Within the Integral PC CPU, RAM, ROM, memory management, I/O buffering, system timing and keyboard interface are integrated on a single logic-board. All peripheral units and the 14 connections are built using independent boards. Each board is smaller than a letter sized sheet. To make it easier to check the boards, each board contains an own timer. The I/O-board (with two connections for optional addons), the keyboard-interface, the "Human Interface Link" HP-HIL and the power supply can be checked and tested independently.

The graphics processor of the Integral PC (GPU) was custom made and could drive an electroluminescence display or nearly every kind of monitor. The processor provides a graphical subsystem which is simple to use to drive a bitmapped display (32 KB display memory). The GPU is able to draw lines, rectangles and alphanumerical characters by hardware. Additionally it provides a hardware cursor and the display-RAM-interface.
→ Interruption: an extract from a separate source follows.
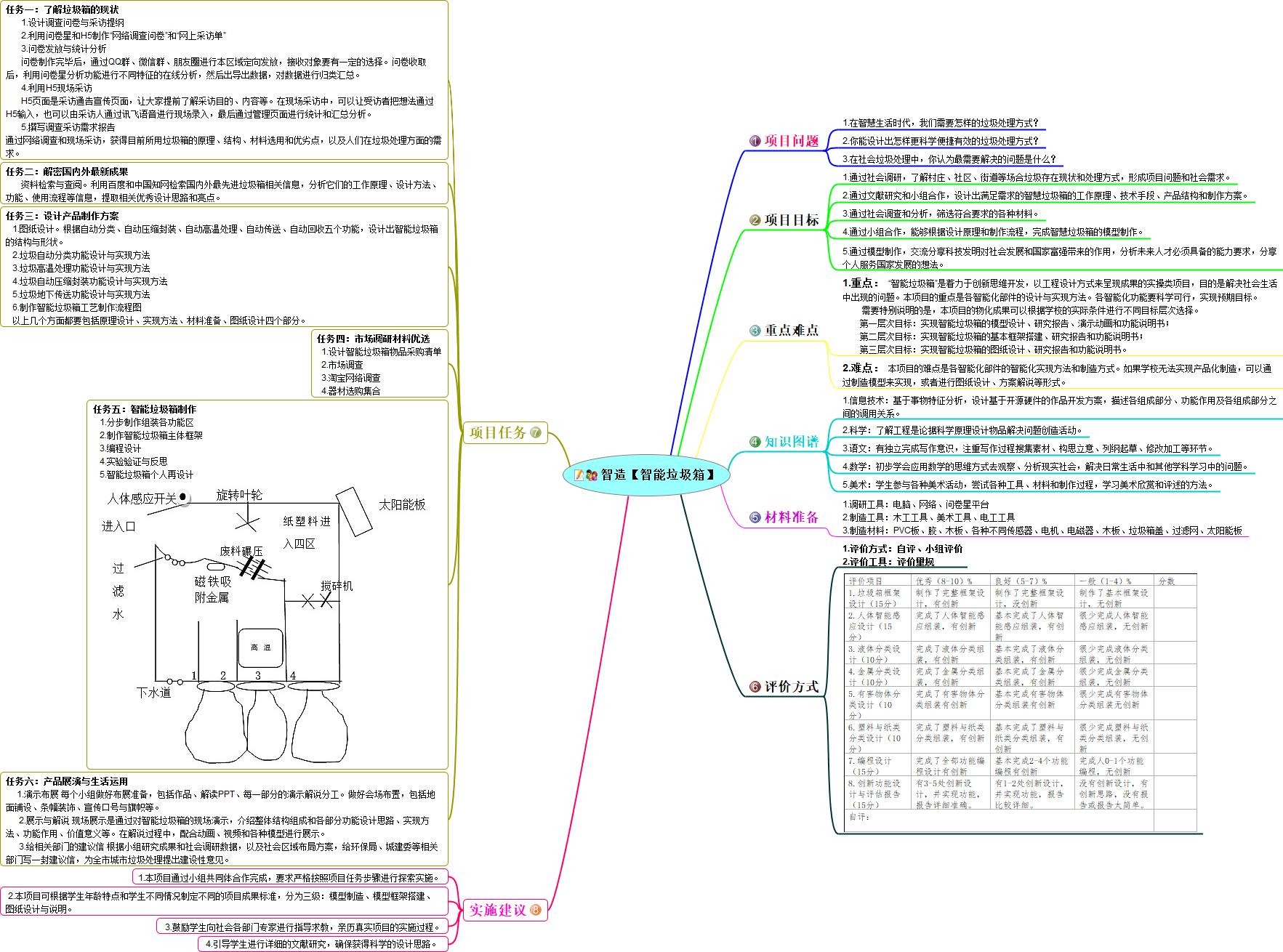
Task: Click the number 7 marker beside 项目任务
Action: click(536, 433)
The electroluminescence-display was based on thin-film-technique developed by HP and other companies.

== Software ==
The Integral PC is unusual in that the HP-UX operating system kernel resided in the ROM, which also included the HP Windows graphical user interface and the Personal Applications Manager (PAM). HP-UX commands and utilities were supplied separately on floppy disk, with separate disks for standard Unix commands (including the C shell), utilities, diagnostics and system programming resources. There was an add on ROM that provides HP-BASIC. Using the ROM, the Integral PC was ready to run BASIC simply by switching on the system.